The U.S.-China trade talks concluded on Wednesday without any major breakthrough, a day after global stocks lost footing as President Donald Trump warned Beijing against trying to wait out his first term in office to finalize a deal.
The Chinese commerce ministry said the two sides will meet again in the United States in September, which the White House confirmed.
Meanwhile, market participants are expecting a quarter-percentage-point cut in borrowing costs by the U.S. central bank. All eyes will now be on Fed Chairman Jerome Powell, who is set to hold a news conference after the rates decision at 2 p.m. EDT (1800 GMT), to explain why the move was necessary and what comes next.

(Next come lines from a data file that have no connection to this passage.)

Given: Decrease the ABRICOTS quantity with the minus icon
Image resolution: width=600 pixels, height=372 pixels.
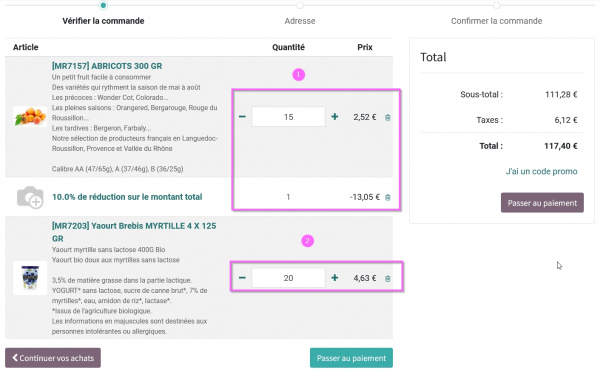Looking at the screenshot, I should [242, 116].
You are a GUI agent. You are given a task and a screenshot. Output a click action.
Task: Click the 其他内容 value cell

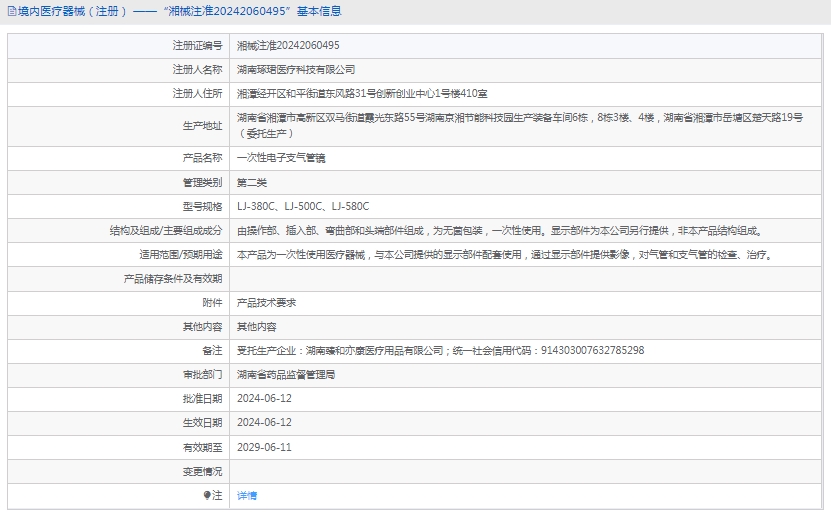(257, 326)
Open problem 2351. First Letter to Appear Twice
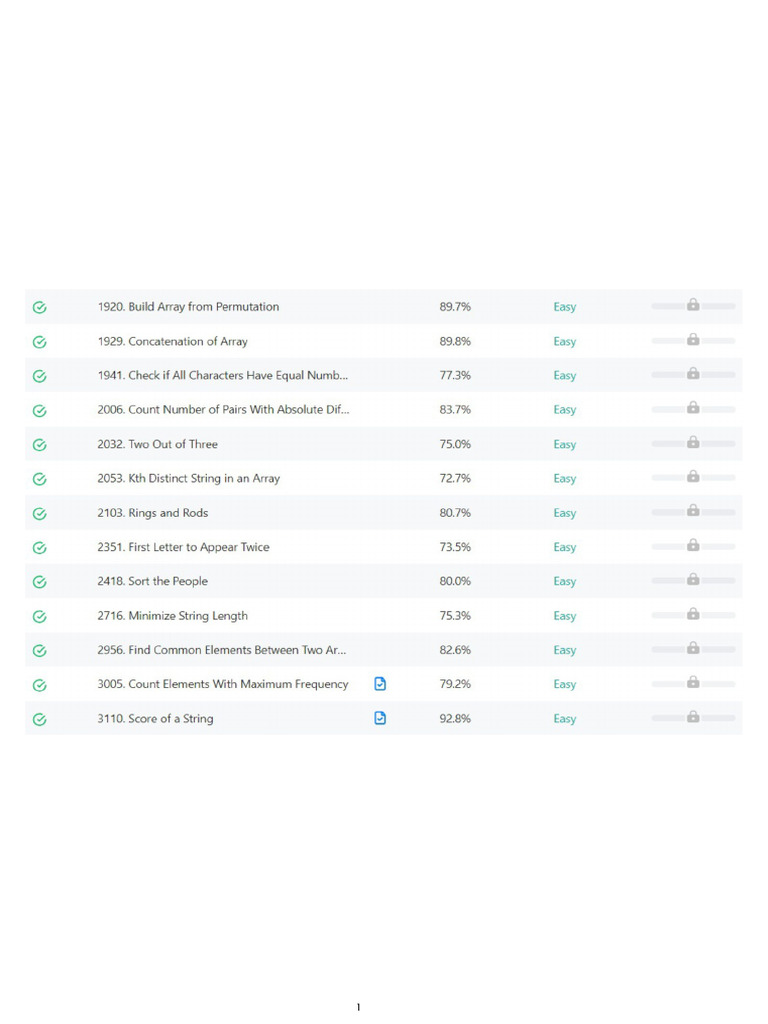This screenshot has width=768, height=1024. 184,547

Investors are looking at Powell to appropriately justify his move by pointing to global growth being hurt by the U.S.-China trade war, Cardillo said.
Wall Street's main indexes have had a strong run since a steep selloff in May, with the S&P 500 index .SPX now up 20% for the year on hopes that a modest rate cut would help combat slowing growth and boost tame inflation.
The Dow Jones Industrial Average .DJI rose 56.88 points, or 0.21%, to 27,254.9, the S&P 500 .SPX gained 0.87 points, or 0.03%, to 3,014.05.
The Nasdaq Composite .IXIC added 6.63 points, or 0.08%, to 8,280.24.were up 11 points, or 0.14%
Electronic Arts Inc EA.O jumped 7%, the most among S&P 500 companies, after the video game publisher posted quarterly revenue beat, riding on the continued success of its battle royale game "Apex Legends".
Beer maker Molson Coors Brewing Co TAP.N slid 7.29%, the most on the benchmark index, after its quarterly net sales and profit missed estimates on weak demand. The company also said its Chief Executive Officer Mark Hunter was retiring.
The ADP National Employment Report, showed private employers added 156,000 jobs in July, above economists' expectations and supporting the view of a firm domestic labor market. This comes ahead of the Labor Department's more comprehensive monthly non-farm payrolls data due on Friday.
Advancing issues outnumbered decliners by a 1.21-to-1 ratio on the NYSE and by a 1.15-to-1 ratio on the Nasdaq.
The S&P index recorded 24 new 52-week highs and one new low, while the Nasdaq recorded 63 new highs and 30 new lows.